Search code examples
pythonpandasnumpybinarypoint-clouds

writing binary data with tobytes() can not be read with software on Windows


I am trying to write some xyz point data to a .ply file using python.

I am using this script here which basically writes a pandas DataFrame to a binary format via a recarry and numpy method tobytes():

import pandas as pd
import numpy as np

pc = pd.read_csv('points.txt')

with open('some_file.ply', 'w') as ply:

    ply.write("ply\n")
    ply.write('format binary_little_endian 1.0\n')
    ply.write("comment Author: Phil Wilkes\n")
    ply.write("obj_info generated with pcd2ply.py\n")
    ply.write("element vertex {}\n".format(len(pc)))
    ply.write("property float x\n")
    ply.write("property float y\n")
    ply.write("property float z\n")
    ply.write("end_header\n")

    pc[['x', 'y', 'z']] = pc[['x', 'y', 'z']].astype('f4')

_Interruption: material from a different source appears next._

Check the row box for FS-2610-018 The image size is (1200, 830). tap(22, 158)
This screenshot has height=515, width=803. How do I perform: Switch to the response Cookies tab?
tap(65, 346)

    ply.write(pc[['x', 'y', 'z']].to_records(index=False).tobytes())

This script works fine on my Mac and software like CloudCompare can read it; however, when I use the same script on a windows machine CloudCompare can read the header info but garbels the binary content.

When I read the a text file version into CloudCompare and output as a binary file both Linux and Windows versions can read it but the file contents are different.

Here is the version that is produced by the above script, here is the version produce by CloudCompare on Windows and here is the raw data.


Solution

  • Turns out I needed to specify what line ending to use when opening the file:

    open(output_name, 'w', newline='\n')
    

    After rewriting for Python 3 the file has to be written to twice - once for the header and once for the binary component so the new function looks like:

    import pandas as pd
    import numpy as np
    
    pc = pd.read_csv('points.txt')
    
    with open(output_name, 'w', newline='\n') as ply:
    
        ply.write("ply\n")
        ply.write('format binary_little_endian 1.0\n')
        ply.write("comment Author: Phil Wilkes\n")
        ply.write("obj_info generated with pcd2ply.py\n")
        ply.write("element vertex {}\n".format(len(pc)))
        ply.write("property float x\n")
        ply.write("property float y\n")
        ply.write("property float z\n")
        ply.write("end_header\n")
    
    with open(output_name, 'ab') as ply:
        pc[['x', 'y', 'z']] = pc[['x', 'y', 'z']].astype('f4')
        ply.write(pc[cols].to_records(index=False).tobytes())